Sustaining the exact definition of a monopoly – 25% ownership of a particular economic sector – in the Premier League currently, it would be unabashedly simple to deride English football as the preserve of an elite, financially superpowered London-based contingent. Blasé derisions of the quality, particularly of a previously domineering North-Eastern class, befall many. And while we regard Manchester’s dastardly duo as the present heavyweights, and key continental hopes, of British competition, London’s crop never fail to trace in intimate financial, or ambitious, proximity; exploiting any vacuum of instability across the M6 whenever it seldom arises.
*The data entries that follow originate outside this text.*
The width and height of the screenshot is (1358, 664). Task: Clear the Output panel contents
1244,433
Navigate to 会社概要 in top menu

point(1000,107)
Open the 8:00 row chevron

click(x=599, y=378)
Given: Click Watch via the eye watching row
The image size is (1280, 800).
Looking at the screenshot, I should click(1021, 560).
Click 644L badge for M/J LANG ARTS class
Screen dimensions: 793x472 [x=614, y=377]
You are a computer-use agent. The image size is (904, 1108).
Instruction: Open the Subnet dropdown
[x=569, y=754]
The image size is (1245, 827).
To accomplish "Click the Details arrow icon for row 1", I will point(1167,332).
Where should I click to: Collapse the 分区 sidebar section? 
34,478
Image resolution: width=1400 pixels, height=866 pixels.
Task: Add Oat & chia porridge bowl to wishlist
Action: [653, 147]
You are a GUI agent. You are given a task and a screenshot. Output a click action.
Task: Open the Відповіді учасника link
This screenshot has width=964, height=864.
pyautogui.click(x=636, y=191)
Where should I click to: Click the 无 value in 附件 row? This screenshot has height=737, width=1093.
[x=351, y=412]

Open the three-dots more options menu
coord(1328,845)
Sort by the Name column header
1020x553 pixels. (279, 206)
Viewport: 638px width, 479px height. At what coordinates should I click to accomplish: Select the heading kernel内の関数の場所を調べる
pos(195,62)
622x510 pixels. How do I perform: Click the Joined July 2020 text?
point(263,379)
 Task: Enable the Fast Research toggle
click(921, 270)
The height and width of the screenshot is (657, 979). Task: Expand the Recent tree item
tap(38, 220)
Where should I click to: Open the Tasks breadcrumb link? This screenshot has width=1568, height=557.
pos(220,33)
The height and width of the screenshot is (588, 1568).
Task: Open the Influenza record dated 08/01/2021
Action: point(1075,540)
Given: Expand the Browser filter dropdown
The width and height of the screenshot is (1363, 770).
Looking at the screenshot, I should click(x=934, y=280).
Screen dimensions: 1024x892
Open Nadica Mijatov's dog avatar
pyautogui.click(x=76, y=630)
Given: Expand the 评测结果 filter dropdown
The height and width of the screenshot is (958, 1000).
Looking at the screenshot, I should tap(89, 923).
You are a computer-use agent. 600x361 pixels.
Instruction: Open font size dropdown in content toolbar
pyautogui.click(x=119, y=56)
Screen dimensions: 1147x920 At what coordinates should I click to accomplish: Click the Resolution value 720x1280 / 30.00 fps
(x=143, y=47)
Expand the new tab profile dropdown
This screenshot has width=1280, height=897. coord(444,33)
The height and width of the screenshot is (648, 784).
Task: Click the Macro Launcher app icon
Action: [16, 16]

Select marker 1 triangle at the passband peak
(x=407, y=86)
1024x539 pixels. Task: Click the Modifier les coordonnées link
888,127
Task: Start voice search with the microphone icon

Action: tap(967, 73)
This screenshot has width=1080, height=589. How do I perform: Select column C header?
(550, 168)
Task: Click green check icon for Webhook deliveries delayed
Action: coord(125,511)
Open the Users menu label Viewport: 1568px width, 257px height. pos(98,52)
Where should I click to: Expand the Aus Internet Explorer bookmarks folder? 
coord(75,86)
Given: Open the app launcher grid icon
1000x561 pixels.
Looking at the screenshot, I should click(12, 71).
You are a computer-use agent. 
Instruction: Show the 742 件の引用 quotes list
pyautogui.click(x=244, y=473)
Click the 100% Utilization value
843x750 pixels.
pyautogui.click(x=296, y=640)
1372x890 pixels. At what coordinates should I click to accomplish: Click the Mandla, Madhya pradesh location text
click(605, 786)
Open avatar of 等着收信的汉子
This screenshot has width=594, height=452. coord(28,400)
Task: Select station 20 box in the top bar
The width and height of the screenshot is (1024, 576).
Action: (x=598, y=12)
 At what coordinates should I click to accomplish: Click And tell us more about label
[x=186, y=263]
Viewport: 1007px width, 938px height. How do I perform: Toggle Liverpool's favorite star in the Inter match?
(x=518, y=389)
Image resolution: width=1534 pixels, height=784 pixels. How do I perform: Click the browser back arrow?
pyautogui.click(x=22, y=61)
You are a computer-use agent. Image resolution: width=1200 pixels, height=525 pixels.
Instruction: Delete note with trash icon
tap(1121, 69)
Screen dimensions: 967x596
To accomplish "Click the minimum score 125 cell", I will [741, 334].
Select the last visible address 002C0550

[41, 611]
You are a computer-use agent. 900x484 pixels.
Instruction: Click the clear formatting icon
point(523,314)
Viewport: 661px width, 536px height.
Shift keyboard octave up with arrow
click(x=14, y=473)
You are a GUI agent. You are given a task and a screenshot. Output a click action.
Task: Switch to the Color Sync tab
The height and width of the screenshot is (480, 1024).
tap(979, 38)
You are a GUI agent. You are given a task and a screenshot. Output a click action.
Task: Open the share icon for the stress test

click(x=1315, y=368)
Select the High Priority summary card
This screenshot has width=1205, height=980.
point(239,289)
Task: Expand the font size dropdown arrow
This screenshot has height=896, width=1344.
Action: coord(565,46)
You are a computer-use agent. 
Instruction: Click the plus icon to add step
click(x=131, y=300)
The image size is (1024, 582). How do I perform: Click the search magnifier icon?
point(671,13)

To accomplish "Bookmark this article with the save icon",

Yet meanwhile, an all-too amorally apt trend is unfolding within the capital’s sprawling urban confines – a replication of housing crises, reliance on food banks and infiltrating poverty for those footing the bill for economic disarray, while a ruling class gather increasing swathes of societal wealth, with which to exploit legal injustices in Caribbean, or crown dependency-based, tax avoidance schemes. An elite, here represented by Chelsea, Arsenal, Tottenham Hotspur, and to an extent the recently flailing, relegation-flirting West Ham United and Crystal Palace, is profiting from the misfortune of Leyton Orient, Barnet, Millwall, Charlton, Dagenham & Redbridge and the void originally left by 1988 FA Cup victors Wimbledon FC, while suppressing the potential of non-leaguers Sutton United, Bromley, Boreham Wood, Enfield Town, Welling United, Dulwich Hamlet and Hampton and Richmond Borough, in an ultimate campaign to guard their fortunes, however ridiculous the prospect of any economic challenge arriving is in the present age of notoriously inevitable title direction. For all of the FA Cup-winning, Premier League accomplishing and continentally renowned prowess of London’s leading lights, the disparity with their historically competitive neighbours – fatally afflicted with financial mismanagement, inept coaching or the modern stadium phenomena – is gaping far wider than ever previously contemplated.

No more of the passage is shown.